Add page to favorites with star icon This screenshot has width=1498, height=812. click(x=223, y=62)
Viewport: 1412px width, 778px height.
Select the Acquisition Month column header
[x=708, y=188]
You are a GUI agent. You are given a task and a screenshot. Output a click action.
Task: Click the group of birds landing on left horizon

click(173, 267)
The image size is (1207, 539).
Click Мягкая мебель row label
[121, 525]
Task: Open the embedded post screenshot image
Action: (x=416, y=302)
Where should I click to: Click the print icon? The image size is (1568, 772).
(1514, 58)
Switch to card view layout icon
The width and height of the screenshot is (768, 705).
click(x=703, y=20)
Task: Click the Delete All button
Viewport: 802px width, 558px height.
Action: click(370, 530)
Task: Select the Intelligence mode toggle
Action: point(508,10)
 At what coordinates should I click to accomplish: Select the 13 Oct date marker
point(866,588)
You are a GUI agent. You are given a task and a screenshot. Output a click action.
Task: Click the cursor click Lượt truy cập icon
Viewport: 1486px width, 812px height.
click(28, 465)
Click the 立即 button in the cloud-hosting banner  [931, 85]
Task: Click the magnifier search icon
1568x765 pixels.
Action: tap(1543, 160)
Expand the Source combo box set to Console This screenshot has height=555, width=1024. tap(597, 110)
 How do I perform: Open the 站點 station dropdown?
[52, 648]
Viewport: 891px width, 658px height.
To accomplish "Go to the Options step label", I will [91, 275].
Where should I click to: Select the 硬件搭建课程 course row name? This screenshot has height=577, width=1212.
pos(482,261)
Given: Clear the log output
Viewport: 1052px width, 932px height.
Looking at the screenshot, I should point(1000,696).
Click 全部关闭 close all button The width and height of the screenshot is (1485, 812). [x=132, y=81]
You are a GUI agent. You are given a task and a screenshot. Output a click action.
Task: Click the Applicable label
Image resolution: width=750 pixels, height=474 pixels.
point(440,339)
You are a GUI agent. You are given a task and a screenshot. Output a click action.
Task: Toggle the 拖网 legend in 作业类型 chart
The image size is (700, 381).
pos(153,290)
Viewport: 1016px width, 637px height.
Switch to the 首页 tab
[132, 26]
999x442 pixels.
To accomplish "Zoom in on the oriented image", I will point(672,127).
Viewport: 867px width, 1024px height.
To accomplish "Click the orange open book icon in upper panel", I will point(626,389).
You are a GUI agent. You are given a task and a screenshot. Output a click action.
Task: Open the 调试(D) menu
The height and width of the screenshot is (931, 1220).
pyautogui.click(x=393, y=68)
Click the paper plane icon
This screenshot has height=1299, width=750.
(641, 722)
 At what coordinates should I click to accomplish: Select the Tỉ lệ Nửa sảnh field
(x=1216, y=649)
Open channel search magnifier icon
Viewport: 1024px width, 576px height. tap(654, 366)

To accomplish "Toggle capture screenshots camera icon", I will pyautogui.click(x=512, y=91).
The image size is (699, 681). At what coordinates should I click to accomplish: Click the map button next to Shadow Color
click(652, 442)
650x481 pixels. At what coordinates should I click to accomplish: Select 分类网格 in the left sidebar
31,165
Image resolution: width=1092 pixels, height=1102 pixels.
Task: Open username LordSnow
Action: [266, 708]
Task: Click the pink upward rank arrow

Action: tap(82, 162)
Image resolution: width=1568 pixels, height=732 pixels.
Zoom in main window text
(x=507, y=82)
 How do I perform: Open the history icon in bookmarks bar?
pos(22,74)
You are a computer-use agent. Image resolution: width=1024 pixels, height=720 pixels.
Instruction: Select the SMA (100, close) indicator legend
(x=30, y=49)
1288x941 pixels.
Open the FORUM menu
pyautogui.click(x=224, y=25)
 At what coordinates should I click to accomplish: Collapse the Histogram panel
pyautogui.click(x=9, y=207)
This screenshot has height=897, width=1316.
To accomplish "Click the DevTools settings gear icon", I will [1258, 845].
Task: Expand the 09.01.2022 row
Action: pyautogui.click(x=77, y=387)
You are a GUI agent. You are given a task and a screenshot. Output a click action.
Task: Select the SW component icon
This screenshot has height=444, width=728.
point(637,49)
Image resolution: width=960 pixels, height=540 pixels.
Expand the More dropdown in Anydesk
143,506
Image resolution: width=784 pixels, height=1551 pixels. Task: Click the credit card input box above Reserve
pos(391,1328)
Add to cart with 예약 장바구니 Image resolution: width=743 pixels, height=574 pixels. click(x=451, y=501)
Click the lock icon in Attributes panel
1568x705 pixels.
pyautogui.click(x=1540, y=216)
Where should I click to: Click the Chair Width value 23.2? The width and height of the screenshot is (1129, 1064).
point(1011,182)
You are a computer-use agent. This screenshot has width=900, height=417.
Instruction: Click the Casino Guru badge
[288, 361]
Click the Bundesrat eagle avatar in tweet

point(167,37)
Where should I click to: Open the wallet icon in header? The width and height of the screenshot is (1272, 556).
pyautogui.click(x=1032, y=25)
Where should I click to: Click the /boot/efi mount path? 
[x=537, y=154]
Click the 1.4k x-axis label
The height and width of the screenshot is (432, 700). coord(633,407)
***
Copy out, character for character, the stretch of items from the line containing "At what coordinates should I click to accomplish: Collapse" through the line containing "Action: pyautogui.click(x=77, y=387)".

 At what coordinates should I click to accomplish: Collapse the Histogram panel
pyautogui.click(x=9, y=207)
This screenshot has height=897, width=1316.
To accomplish "Click the DevTools settings gear icon", I will [1258, 845].
Task: Expand the 09.01.2022 row
Action: pyautogui.click(x=77, y=387)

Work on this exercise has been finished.